Il suivait assidûment les exercices du matin et du  soir, ce qui lui permettait de conserver, sans gêne excessive, la tête baissée durant les vingt minutes qui séparaient son logis de son travail. Il y a seulement un mois, il était incapable de tenir cette position pendant tout le trajet. Il devait pour se détendre, relever la tête et supporter la vue très peu réjouissante de toutes ces nuques inclinées défilant sur les trottoirs roulants.

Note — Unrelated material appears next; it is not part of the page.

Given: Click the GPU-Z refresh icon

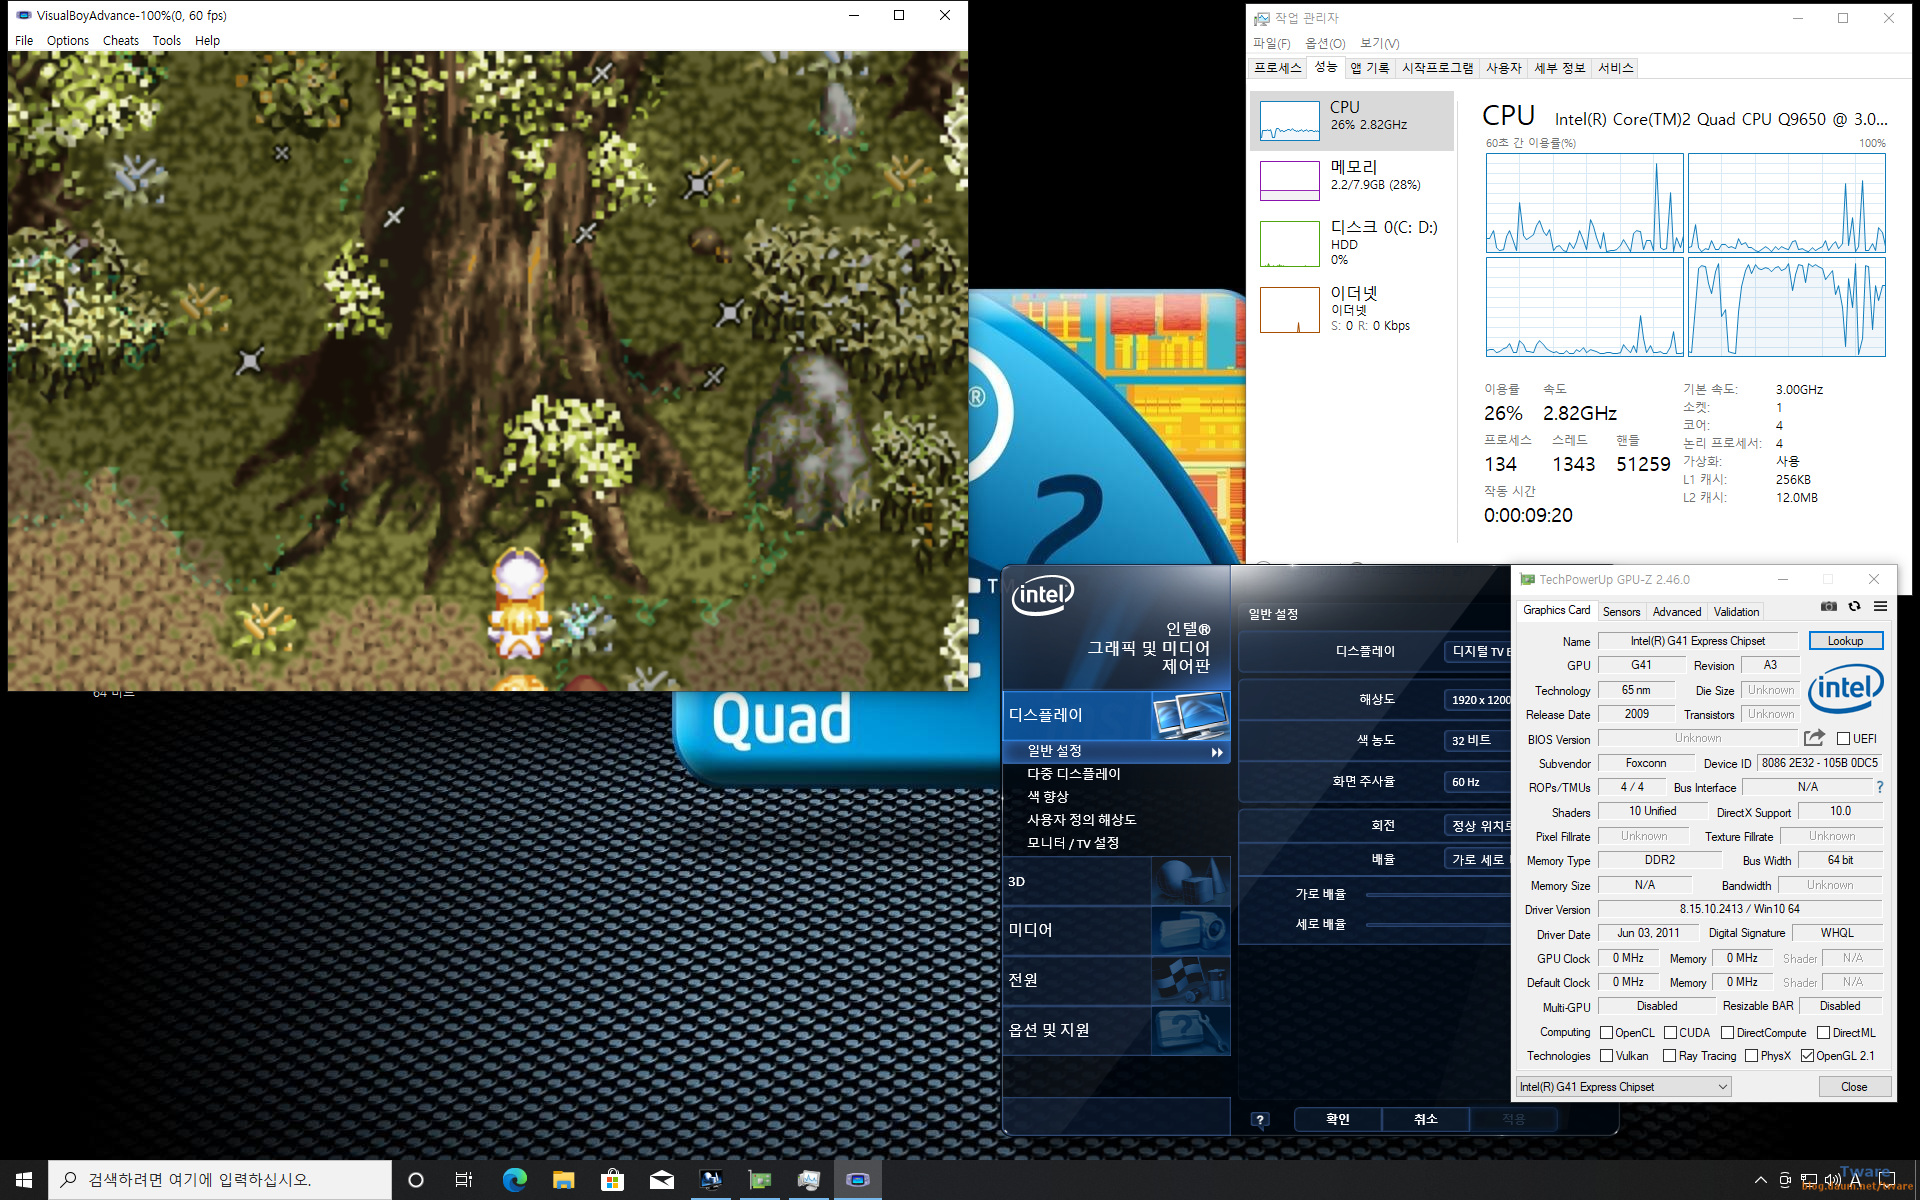Looking at the screenshot, I should pos(1854,606).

Maintenant en partant de chez lui à sept  heures, il pouvait suivre la totalité du feuilleton diffusé sur le trottoir d'images.  Il arrivait à l'administration centrale avec la demi-heure d'avance nécessaire aux exercices  réservés au “degré 2”. Des centaines de téléviseurs au sol transmettaient le cours quotidien  de «l'extra-percepteur » bulgare de «degré 7». La voix précise, et métallique de cet homme, le plongeait dans un ravissement total. Il perdait le contrôle de ses pensées  pour s'abandonner à la parole exigeante, et parfois affectueuse du maître.  Il lui arrivait même de croire que cette voix s'adressait directement à lui, pénétrait ses pensées, répondait même à ses questions les plus secrètes.  «Grand Sept» avait  toujours refusé d'être filmé ; on ne connaissait donc de lui que sa voix.  Ses leçons commençaient invariablement par une maxime ; celle d'aujourd'hui  l'avait plongé dans la plus grande perplexité.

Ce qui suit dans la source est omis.